“At the moment, my whole life depends on the exam”, says Mia sadly. Failing the first time was a dreadful blow as she was desperate to join her husband Faruk in Germany as soon as possible. She missed him so much. To assuage some of her longing, she went to visit him in Stuttgart – on a tourist visa – and stayed for two months.
Her language skills can’t be the reason why she failed the exam. Mia speaks fairly good German. She started learning the language at primary school and then continued for another four years at grammar school. That’s why she didn’t attend a language course to prepare for the exam. But in the exam, she was so nervous that she couldn’t understand the speakers during the listening comprehension. To prepare for her second attempt, she is now attending a course at the Goethe-Institut, which she thinks is “wonderful”.
Before she met Faruk, Mia was really quite settled. After studying law, she worked for the government as a legal expert, before moving to a pharmaceutical company. Giving up her profession and her well-paid job is difficult. But Faruk works for an insurance company in Germany and she hopes to move into this sector as well.
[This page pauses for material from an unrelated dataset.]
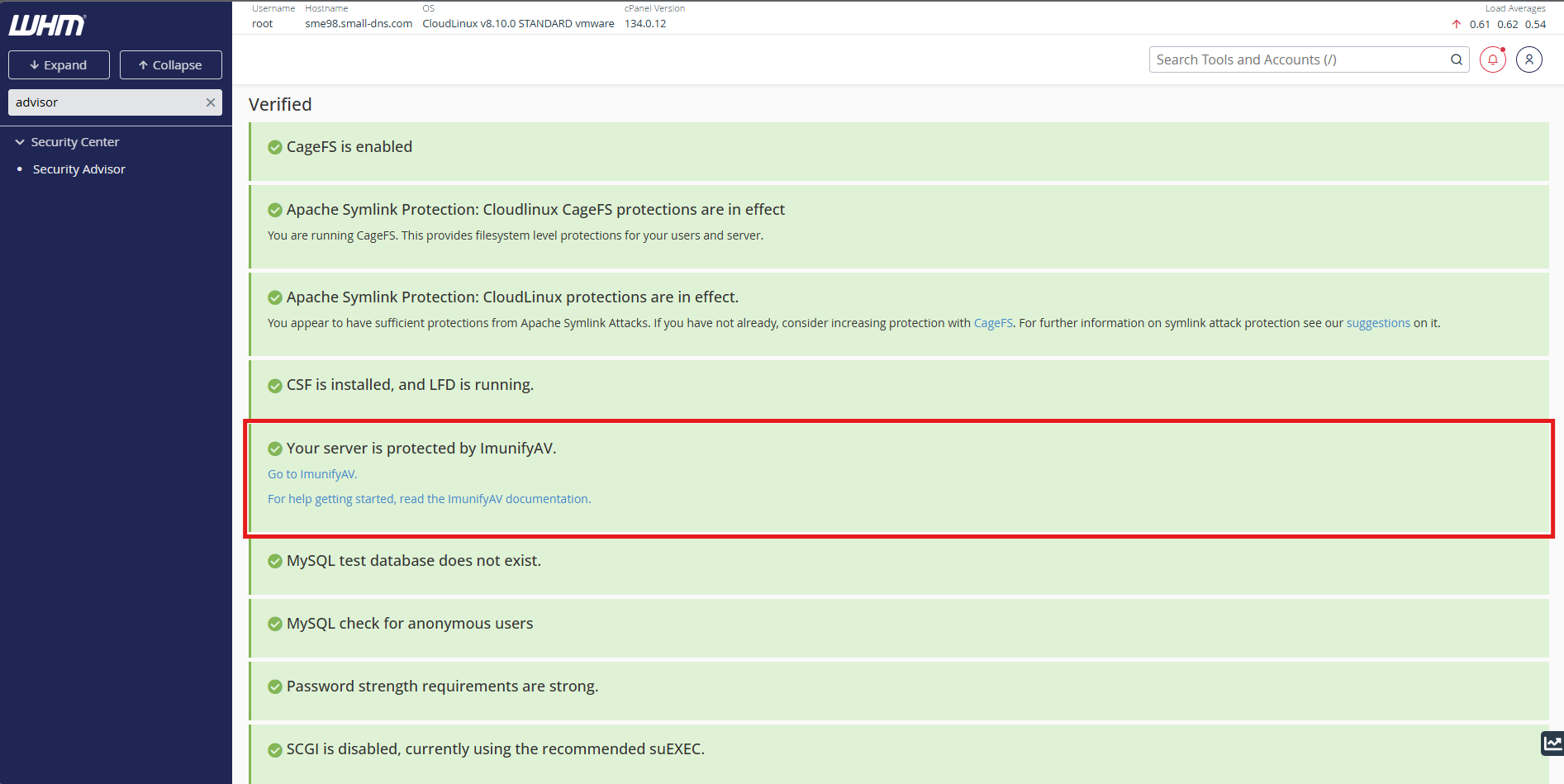Click the WHM logo
This screenshot has width=1564, height=784.
coord(47,26)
Faruk has lived in Germany for the last 18 years and only comes back to Bosnia and Herzegovina for holidays. His family left Bosnia in 1992, when the war broke out, but they returned home before the fighting ended. German culture was too “foreign” for them; they couldn’t settle in. Mia thinks that she will find it easier to acclimatise to life in Germany: after all, she and Faruk belong to a different generation. There is much less difference between the two cultures today than in the past, she says.
For now, the only problem is whether she’ll be able to keep her nerve during the exam. She’s already sent all her belongings to Germany. “Everything is already there – the only thing that should be and isn’t is me.”
* Name changed by the editors at the interviewee’s request.